→ **About this exercise**:
Bring together copies of the lines in the data below that contain the word "agent".

→ **Data extract**:
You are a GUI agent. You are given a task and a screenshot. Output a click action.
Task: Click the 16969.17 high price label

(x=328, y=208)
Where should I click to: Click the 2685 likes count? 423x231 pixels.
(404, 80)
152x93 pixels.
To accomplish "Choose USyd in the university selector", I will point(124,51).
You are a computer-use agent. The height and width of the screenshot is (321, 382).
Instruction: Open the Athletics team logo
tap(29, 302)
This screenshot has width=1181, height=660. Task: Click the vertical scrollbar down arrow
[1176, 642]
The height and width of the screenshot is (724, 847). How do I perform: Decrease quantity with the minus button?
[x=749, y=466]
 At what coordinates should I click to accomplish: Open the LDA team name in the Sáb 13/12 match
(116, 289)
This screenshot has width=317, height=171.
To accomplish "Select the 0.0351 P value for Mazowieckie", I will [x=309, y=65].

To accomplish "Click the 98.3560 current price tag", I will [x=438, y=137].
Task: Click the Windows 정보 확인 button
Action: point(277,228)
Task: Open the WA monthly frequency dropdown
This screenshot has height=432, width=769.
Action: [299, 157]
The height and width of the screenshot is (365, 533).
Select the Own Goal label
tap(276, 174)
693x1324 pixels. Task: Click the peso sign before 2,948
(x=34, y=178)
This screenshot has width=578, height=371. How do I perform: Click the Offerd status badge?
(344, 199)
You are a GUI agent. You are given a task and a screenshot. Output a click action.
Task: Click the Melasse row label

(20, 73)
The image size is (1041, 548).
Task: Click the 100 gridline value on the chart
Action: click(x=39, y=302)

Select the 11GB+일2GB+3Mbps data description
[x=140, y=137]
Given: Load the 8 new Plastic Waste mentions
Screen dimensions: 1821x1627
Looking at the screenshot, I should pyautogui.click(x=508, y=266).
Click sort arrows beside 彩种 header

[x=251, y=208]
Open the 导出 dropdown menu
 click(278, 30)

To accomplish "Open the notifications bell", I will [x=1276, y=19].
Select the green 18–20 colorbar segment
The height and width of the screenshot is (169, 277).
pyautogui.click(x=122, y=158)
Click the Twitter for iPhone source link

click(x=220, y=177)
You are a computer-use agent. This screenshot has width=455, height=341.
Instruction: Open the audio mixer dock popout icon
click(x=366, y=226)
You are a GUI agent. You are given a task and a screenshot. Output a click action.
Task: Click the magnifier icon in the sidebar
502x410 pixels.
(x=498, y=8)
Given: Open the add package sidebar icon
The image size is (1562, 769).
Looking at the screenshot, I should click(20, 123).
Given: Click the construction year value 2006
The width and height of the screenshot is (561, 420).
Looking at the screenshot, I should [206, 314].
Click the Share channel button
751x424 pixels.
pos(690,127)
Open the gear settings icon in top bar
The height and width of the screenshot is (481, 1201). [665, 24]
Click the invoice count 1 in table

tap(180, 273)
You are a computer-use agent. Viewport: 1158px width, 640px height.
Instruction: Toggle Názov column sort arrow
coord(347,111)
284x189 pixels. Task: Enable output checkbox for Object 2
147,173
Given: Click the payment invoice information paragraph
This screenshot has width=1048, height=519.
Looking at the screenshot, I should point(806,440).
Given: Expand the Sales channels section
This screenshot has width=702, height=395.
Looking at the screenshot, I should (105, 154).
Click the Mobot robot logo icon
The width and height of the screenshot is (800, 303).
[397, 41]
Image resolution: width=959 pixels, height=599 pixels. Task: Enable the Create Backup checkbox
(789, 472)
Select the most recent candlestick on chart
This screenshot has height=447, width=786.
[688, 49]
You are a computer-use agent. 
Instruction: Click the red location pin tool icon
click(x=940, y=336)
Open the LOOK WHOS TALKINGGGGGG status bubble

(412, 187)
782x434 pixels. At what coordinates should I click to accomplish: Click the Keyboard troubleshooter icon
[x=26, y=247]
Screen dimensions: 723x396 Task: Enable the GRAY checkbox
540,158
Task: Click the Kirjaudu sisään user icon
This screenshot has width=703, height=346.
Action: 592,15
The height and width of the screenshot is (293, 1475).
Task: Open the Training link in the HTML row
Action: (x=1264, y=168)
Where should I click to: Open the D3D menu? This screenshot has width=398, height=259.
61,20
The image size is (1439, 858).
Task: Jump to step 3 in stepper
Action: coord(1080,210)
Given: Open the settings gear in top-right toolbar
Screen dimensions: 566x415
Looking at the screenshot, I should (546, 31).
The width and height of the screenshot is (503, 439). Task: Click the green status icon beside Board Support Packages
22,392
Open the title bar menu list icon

→ **Reply**:
You are a GUI agent. You are given a task and a screenshot. Output a click action.
You are a computer-use agent. The height and width of the screenshot is (321, 382).
You are a GUI agent. You are given a task and a screenshot. Output a click action.
You are a computer-use agent. This screenshot has width=455, height=341.
You are a GUI agent. You are given a task and a screenshot. Output a click action.
You are a computer-use agent. Viewport: 1158px width, 640px height.
You are a computer-use agent. 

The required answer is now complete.